People shouldn’t engage in premarital intercourse, Dr. Robert Blood, associate professor of sociology at the University of Michigan, said Tuesday. Blood was the final speaker in the University YMCA series of seminars on Sexual Ethics and Maturity.
Basing his lecture on the relationship between sex and ethics, Blood defined ethics as being a concern for other people.
“The difference between an ethical person and a non-ethical person is that an ethical person thinks beyond himself and does not carry on in a completely egotistical way,” Blood said.
He went on to list three minimum limits of intimacy, starting with what he called the most “basic limits” and continuing to more sophisticated ones.
Blood said the first and most basic limit is the desirability of practicing contraception. “Premarital intercourse without contraceptives is the maximum result of unethical behavior,” he said.
“The more we emphasize this dividing line, the more we tend to stay married,” Blood said.
“Sexual intercourse is the symbol of the whole marriage and we prostitute it when we remove it from marriage,” he continued.
Blood often quoted from the Kinsey Report to substantiate his claims. From it he noted that premarital intercourse and premarital pregnancies are increasing. Statistics from the report indicate that 22 percent of all negro brides are pregnant at the time of their weddings.

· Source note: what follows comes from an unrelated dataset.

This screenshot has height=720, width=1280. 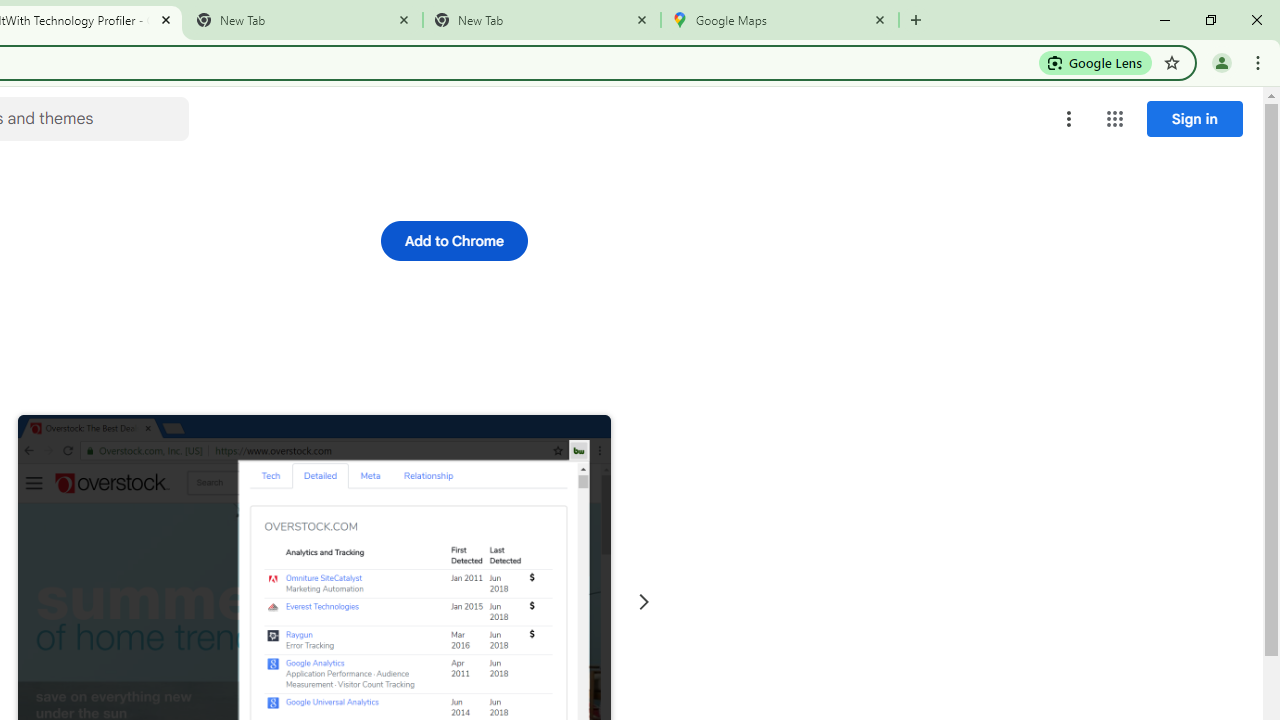 I want to click on 'Chrome', so click(x=1259, y=61).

Answering a question on this topic, Blood admitted the standards he advocates are inconsistent with today’s standards; but he said, “It seems to me there is no logical reason for suggestion that the highest ideal should be the lowest common denominator.”

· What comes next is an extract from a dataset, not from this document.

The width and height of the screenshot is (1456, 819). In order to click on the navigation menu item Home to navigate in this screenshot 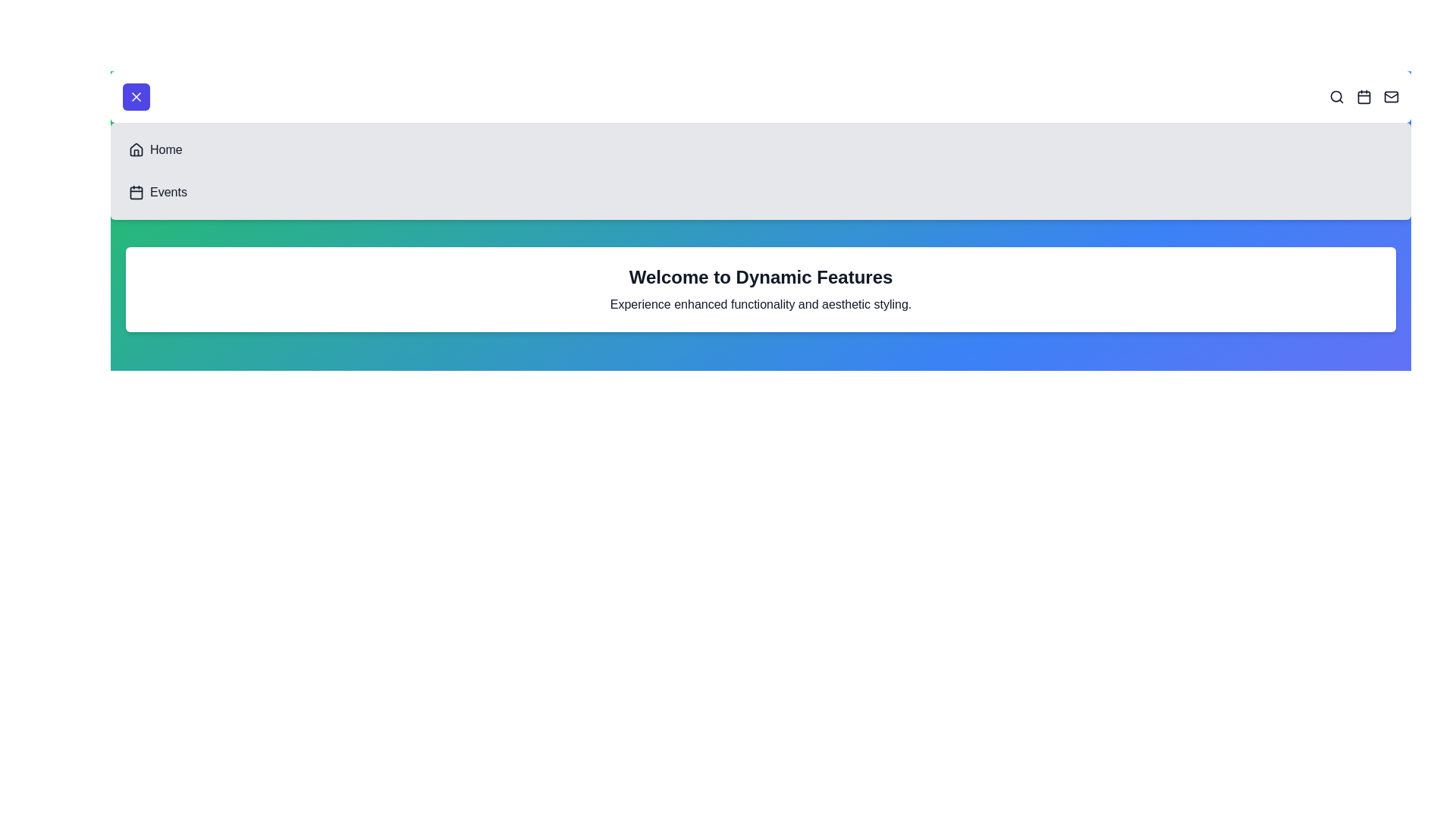, I will do `click(136, 149)`.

In answer to another question, Blood attacked the idea that engaged couples should spend a weekend together to assure their compatibility.

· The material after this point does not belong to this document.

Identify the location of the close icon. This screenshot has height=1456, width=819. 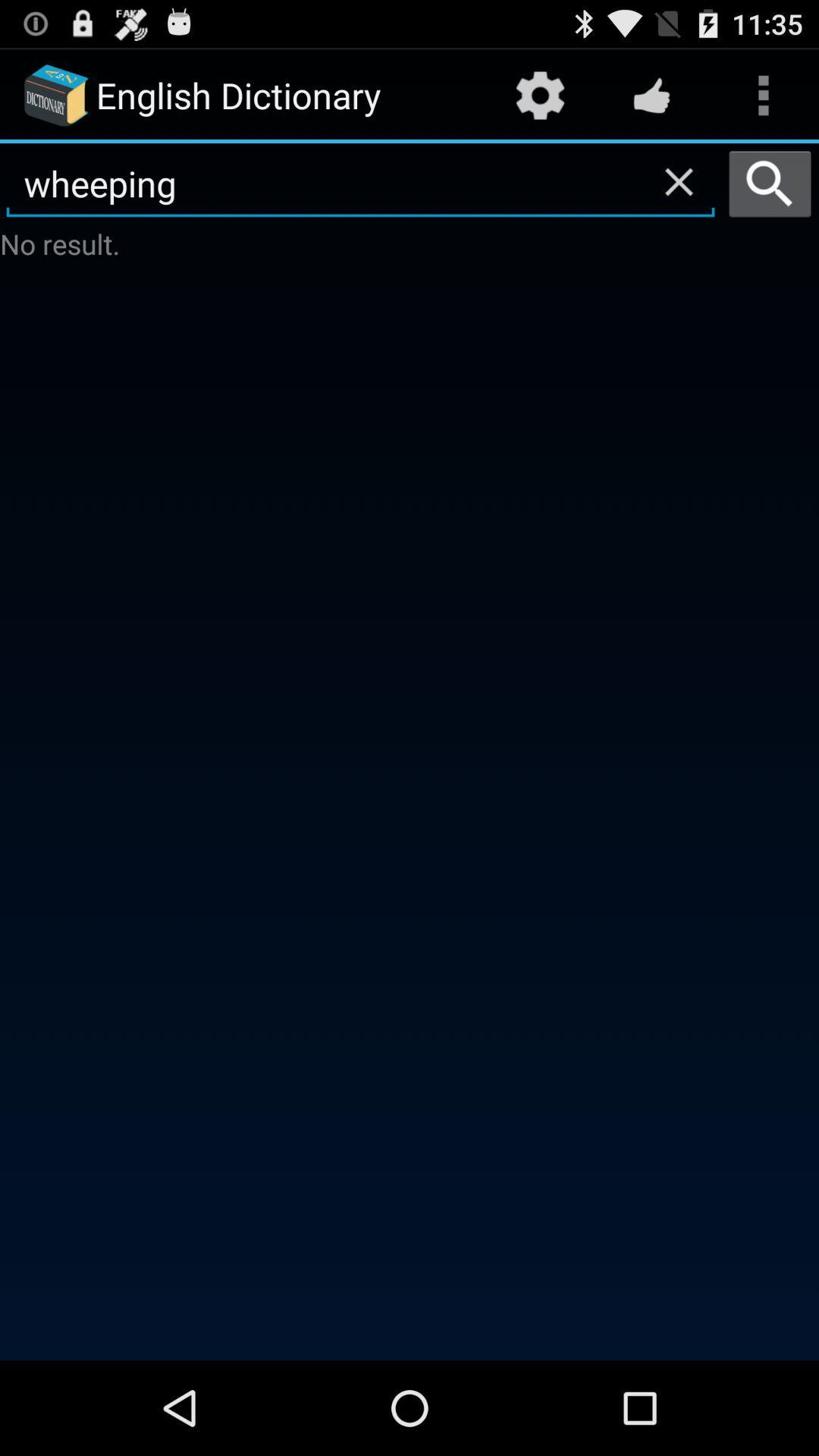
(678, 193).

Noting that contraceptives are not 100 percent effective even under the best conditions, and quoting the figures of the Kinsey Report, which indicate that 20 percent of all girls who ever engage in premarital intercourse become pregnant, Blood made his second recommendation: no intimacy without love.
Blood said intimacy motivated by purely sexual impulses is unethical behavior. He suggested this second limit rules out sexual relations with prostitutes, pick-ups and, usually, with people of a lower class than oneself.
His third limit is premarital chastity.
Blood suggested that there is a “bonus” for people who wait until marriage for intercourse. He compared marriage with the “Right of Passage” ceremonies, which primitive people perform to formally allow a child into adulthood. Noting that chastity before marriage sets up a definite dividing line between married and non-married people, Blood said this dividing line, when emphasized, promotes better marriages.
“The problem of sexual compatibility is not a problem that can be settled in a weekend,” Blood said. He said compatibility is affected by total circumstances and must be built up over a period of time. “The problem of sexual compatibility lies in responsiveness, concern and love,” Blood said.